This web site was established to facilitate the sharing of health, safety and environmental (HSE) related lessons learnt in the energy industry. The Energy Chamber hopes that by sharing of such valuable information accidents and incidents can be reduced or totally avoided in the future.


Company Name: NGC
Location: Compressed Natural Gas (CNG) Station
Date of event: 9/28/2020
Type of Event: Loss of primary containment (LOPC)  

Description of event: During a station upgrade whilst removing some piping, an odourizer pot with a residual quantity of Mercaptan spilled on the ground. The pungent Mercaptan odour caused widespread alarm.

Description of consequences: No personal injury, no environmental damage. Reputation and branding impact.

Immediate causes: Inadequate control of work  

Root causes: Inadequate hazard identification and management of change preparation.
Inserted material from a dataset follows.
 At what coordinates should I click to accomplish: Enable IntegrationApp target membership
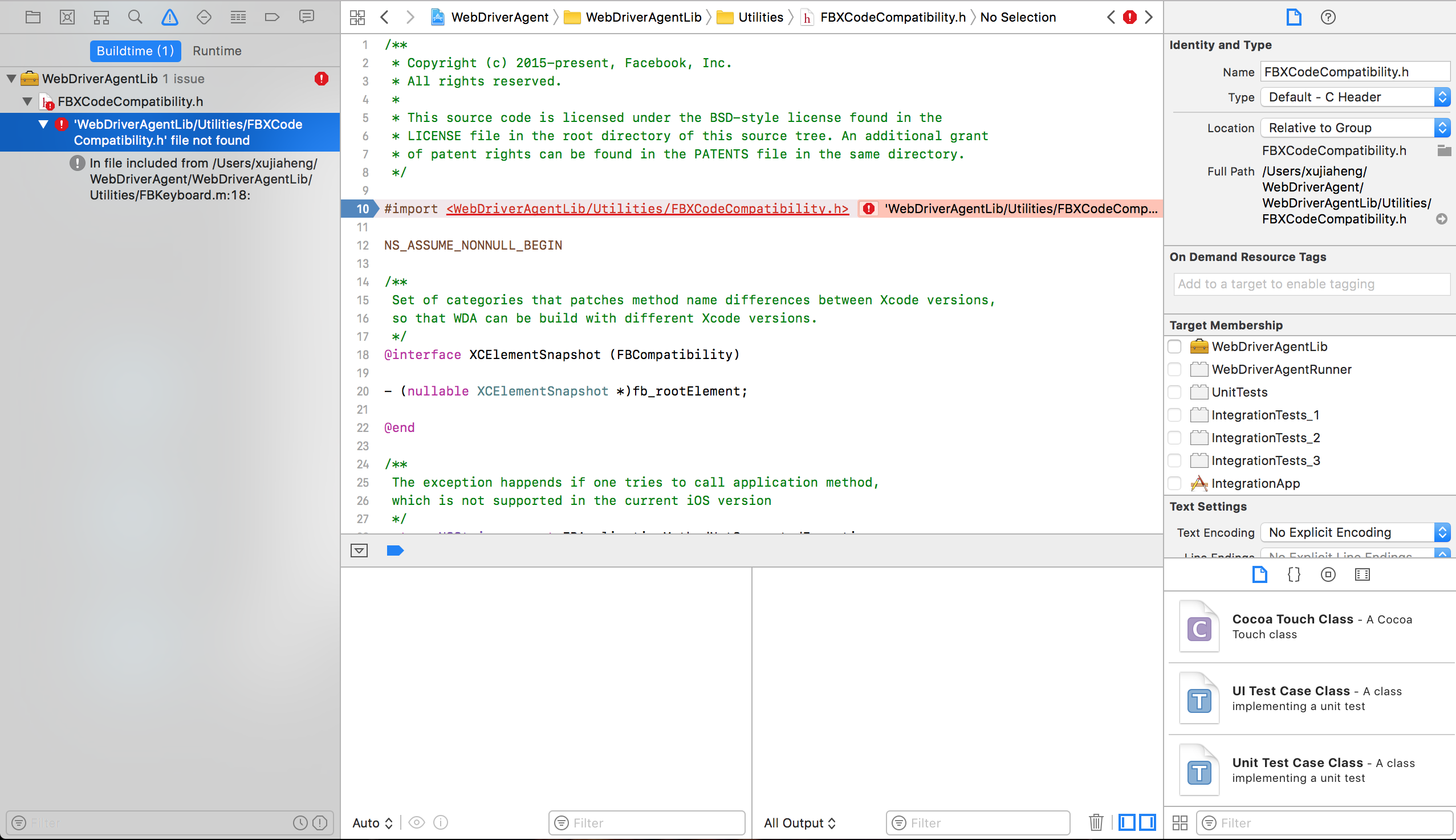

Possible hazards may have been missed in the planning phase of activities. Decommissioning planning prior to execution may have had gaps.
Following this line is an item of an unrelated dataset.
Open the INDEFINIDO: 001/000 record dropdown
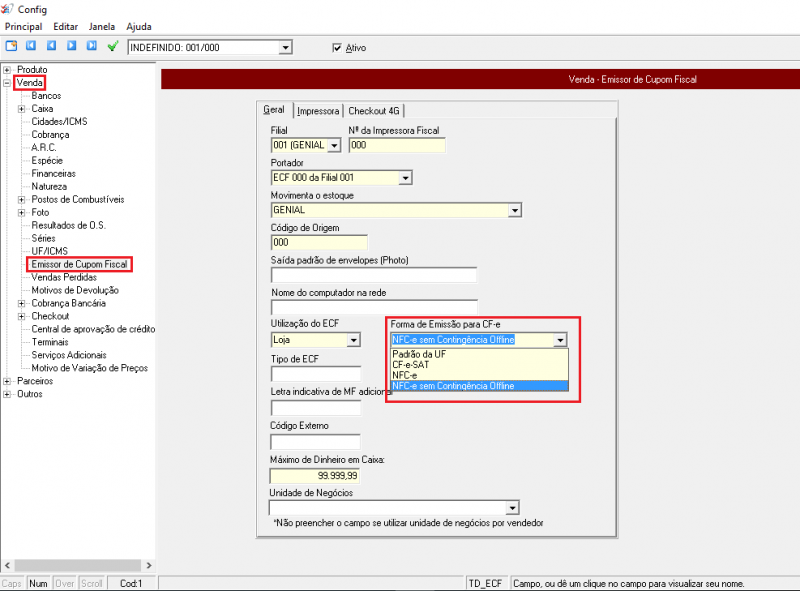Image resolution: width=800 pixels, height=591 pixels. pos(285,47)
Corrective and preventative actions: Job site immediately stood down and emergency response activated.  Risk assessment for activities was reviewed, updated and staff re-oriented in control measures. Start-up safety checks conducted to verify controls in place. 
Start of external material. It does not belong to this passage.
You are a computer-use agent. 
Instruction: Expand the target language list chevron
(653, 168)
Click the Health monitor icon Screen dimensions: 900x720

Lessons learned: Be sure to plan and verify all high-risk work activities. Ensure that all personnel prior to their involvement in similar task are competent including contractors. Ensure control of work assurance is completed. Training gaps identified and addressed for the preparation of MOCs. Routinely practice and confirm emergency response communication protocol.


Company Name: NGC
Location: Tasker Road, Princess Town
Date of event: 3/31/2020
Type of Event: Vehicular Accident   

Description of event: Company vehicle collided with the rear end of a truck. The driver was attention distracted by unsecured items on the front seat of the vehicle.   

Description of consequences: Damage to both vehicles. There were no personal injuries in the collision.

Immediate causes: Driver appeared to have failed to secure internal items and commit to earlier training.

Root causes: Human Factors: Program for safe driving training and practice needed improvement.

Corrective and preventative actions: Defensive driving best practice was reviewed with supervisor immediately and the lessons learnt was presented to department and leadership.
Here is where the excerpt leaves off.